I can’t help but think that “Outskirts” is sung from the point of view of someone who followed Kevin Williamson’s directive to pack up a U-Haul, desert one’s hometown, and go where the action is — sorry, but that shit really sticks in my craw, and I’m not going to stop mentioning it. This is the outcome of placing financial expediency and achievement culture over everything that is near and dear to you. The outskirts refer not only to a physical space, but a borderland in one’s mind where what could have been is still alive.

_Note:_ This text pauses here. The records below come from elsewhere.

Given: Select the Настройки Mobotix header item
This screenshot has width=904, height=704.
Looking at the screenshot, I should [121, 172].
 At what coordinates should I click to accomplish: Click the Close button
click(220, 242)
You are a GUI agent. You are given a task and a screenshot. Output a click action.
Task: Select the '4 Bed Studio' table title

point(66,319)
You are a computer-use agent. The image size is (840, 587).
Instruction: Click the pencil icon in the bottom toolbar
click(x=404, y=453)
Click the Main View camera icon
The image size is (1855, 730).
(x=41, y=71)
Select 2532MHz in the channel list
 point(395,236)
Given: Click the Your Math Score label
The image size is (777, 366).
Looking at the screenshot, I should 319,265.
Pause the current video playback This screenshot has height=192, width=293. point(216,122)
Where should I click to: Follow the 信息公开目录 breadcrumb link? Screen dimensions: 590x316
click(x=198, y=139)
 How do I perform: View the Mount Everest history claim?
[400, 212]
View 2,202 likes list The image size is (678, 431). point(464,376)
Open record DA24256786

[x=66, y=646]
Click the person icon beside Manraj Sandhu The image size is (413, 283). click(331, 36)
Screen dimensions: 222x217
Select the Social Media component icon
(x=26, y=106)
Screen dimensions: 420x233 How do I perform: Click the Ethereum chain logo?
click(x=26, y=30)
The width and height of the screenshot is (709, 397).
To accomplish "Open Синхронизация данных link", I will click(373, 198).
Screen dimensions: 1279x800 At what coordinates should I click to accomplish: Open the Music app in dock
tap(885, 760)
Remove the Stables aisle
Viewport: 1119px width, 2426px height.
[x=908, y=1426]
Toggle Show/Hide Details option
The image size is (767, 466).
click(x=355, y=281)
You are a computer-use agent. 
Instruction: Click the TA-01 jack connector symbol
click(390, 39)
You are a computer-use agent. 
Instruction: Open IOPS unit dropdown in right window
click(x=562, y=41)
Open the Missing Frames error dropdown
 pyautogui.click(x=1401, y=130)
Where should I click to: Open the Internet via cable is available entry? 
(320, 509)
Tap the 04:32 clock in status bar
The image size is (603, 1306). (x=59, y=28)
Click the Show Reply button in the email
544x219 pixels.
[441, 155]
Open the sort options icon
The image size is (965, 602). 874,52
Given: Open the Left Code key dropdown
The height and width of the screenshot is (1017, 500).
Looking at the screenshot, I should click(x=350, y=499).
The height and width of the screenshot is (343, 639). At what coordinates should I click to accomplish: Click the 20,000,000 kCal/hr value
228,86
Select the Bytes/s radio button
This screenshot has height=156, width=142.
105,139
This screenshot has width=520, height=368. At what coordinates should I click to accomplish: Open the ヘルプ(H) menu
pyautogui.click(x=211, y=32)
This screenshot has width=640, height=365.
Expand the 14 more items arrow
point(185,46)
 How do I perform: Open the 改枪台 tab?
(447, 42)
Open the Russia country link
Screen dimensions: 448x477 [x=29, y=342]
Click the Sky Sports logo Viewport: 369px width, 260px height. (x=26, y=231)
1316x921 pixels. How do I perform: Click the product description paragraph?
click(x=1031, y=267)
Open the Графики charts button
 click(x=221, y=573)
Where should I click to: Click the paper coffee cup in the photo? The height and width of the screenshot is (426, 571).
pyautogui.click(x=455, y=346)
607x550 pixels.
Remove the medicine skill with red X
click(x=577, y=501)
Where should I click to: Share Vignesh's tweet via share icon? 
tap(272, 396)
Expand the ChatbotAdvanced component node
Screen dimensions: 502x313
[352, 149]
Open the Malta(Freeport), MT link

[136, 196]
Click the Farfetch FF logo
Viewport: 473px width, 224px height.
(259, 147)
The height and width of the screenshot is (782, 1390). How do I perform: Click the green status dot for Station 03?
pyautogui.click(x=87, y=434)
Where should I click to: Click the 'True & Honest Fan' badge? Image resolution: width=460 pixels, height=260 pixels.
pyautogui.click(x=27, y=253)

When I was living with my cousin and her husband in the southern Adirondacks, they showed me a book about the families that had lived in that region hundreds of years ago. In it, there was a story about a young mother whose baby was sick, congested with some kind of cold, and the only doctor was miles away. The woman went out into the woods, harvested sprigs of pine, and boiled them in water. She gently used the steam to clear out her baby’s breathing, and the child was saved. This is what it means to be country. It is to have wild trust in God’s providence.